- _WHAT YOU SHOULD DO_: Exclude every picture. Output verbatim the lines from the one containing "Open Server Settings under Gmail" to the end of the data.

[Records from a data source]
══════════
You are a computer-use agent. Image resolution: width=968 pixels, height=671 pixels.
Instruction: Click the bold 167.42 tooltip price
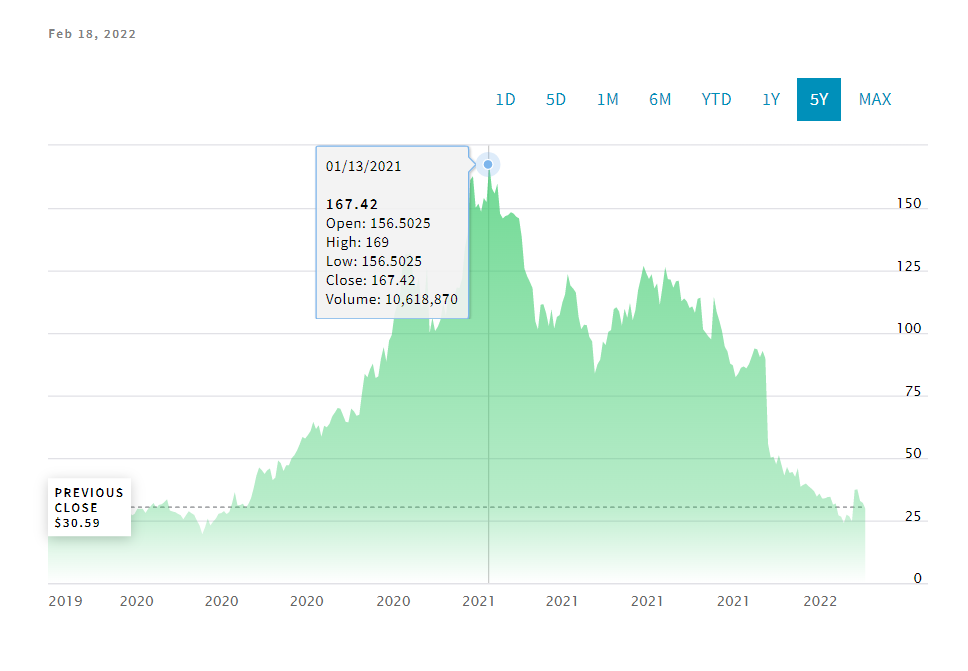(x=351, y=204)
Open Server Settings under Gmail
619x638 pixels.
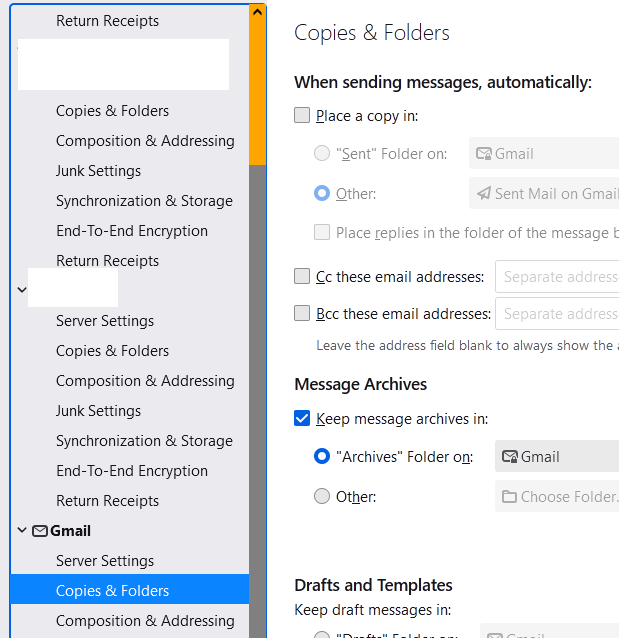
══════════
- _SOLVED EXERCISE_:
Open Server Settings under Gmail
619x638 pixels.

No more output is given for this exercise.